The diagnostic performance of the nomogram prediction model in the training cohort. (A) The calibration curve of the nomogram diagnostic model in the training cohort; (B) The ROC curves of the nomogram diagnostic model in the training cohort; (C) The decision curve analysis of the nomogram diagnostic model in the training cohort. ROC: Receiver operating characteristic; AUC: Area under the curve; STB: Spinal tuberculosis.

Figure 7.

Figure 7.

The diagnostic performance of the nomogram prediction model in the validation cohort. (A) The calibration curve of the nomogram diagnostic model in the validation cohort; (B) The ROC curves of the nomogram diagnostic model in the validation cohort; (C) The decision curve analysis of the nomogram diagnostic model in the validation cohort.
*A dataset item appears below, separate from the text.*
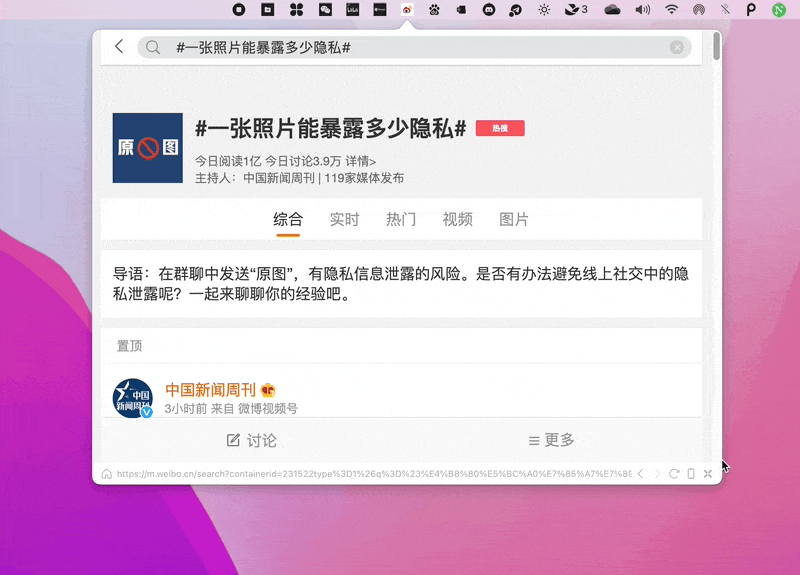
Task: Click the home icon in bottom bar
Action: tap(106, 474)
ROC: Receiver operating characteristic; AUC: Area under the curve; STB: Spinal tuberculosis.

Discussion

STB and PS represent the most prevalent forms of spinal infectious diseases [16, 17]. These two conditions often have overlapping clinical manifestations, with both exhibiting bony destruction, sclerotic bone changes surrounding the lesions, necrotic bone, and paraspinal abscesses evident on imaging studies [18]. Consequently, differentiating between STB and PS poses a significant challenge to healthcare professionals, with direct impacts on clinical decision making. Although tissue culture from the lesion site is considered the gold standard for diagnosing STB [19, 20], it is associated with certain limitations. Firstly, its sensitivity is not very high [19]. Secondly, obtaining tissue culture samples involves invasive procedures or open surgery. Furthermore, the culturing process is time consuming, frequently leading to diagnostic delays [3]. Such diagnostic delays can result in severe complications, as well as negatively affect patients’ quality of life [21]. Thus, there is a pressing need for the development of a rapid and non-invasive diagnostic model to differentiate between STB and PS.
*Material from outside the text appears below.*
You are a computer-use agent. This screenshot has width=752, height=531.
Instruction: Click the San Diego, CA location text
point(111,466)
Several previous studies have explored the utility of blood parameters in diagnosing TB, sparking the interest of numerous researchers. These studies have reported that routine laboratory indicators, including routine blood tests and biochemical tests, can provide valuable diagnostic insights for TB [22–24]. For instance, Chen et al. [25] identified the MLR as an independent diagnostic marker for STB, highlighting its correlation with STB severity. ML methods, which can efficiently analyze extensive datasets and identify patterns [26], have been applied to predict a range of medical conditions, including cardiovascular diseases [27], neonatal diseases [28], kidney diseases [29], and diabetes [30]. In our study, ML approaches were employed to identify seven factors associated with the diagnosis of STB and PS, and those were as follows: PNR, NLR, PDW, MPV, HGB, RBC, and age.
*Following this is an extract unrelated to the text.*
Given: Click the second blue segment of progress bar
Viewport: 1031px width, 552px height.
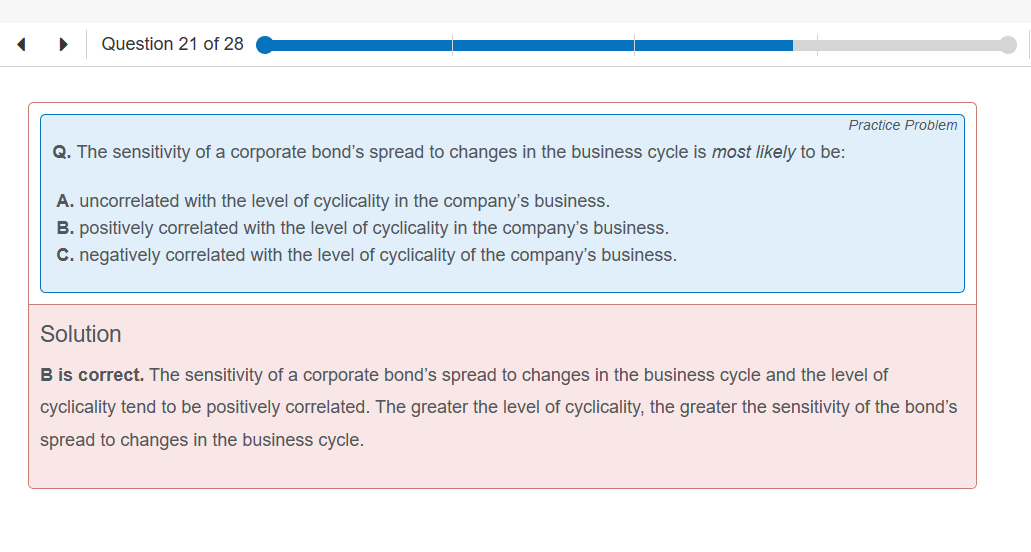Looking at the screenshot, I should 543,45.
The NLR, calculated as the ratio of neutrophils to lymphocytes in peripheral blood, is emerging as a significant marker for various inflammatory diseases [31–33]. Our findings demonstrated that the NLR was lower in STB patients compared to PS patients, suggesting its potential as a diagnostic indicator in differentiating between the two conditions. This observation aligns with the results of Liu et al. [34]. Such difference can be attributed to the distinct immune responses induced by Mycobacterium tuberculosis in STB, which typically result in higher LYM and lower NEU in STB patients. In contrast, PS, a bacterial infection, typically triggers a more acute and neutrophil-dominant inflammatory response, thus resulting in elevated NLR levels in affected individuals. Nevertheless, it is worth noting that factors like the differences in patient demographics, disease stage at the time of diagnosis, and host immune response variations may influence the NLR level disparities.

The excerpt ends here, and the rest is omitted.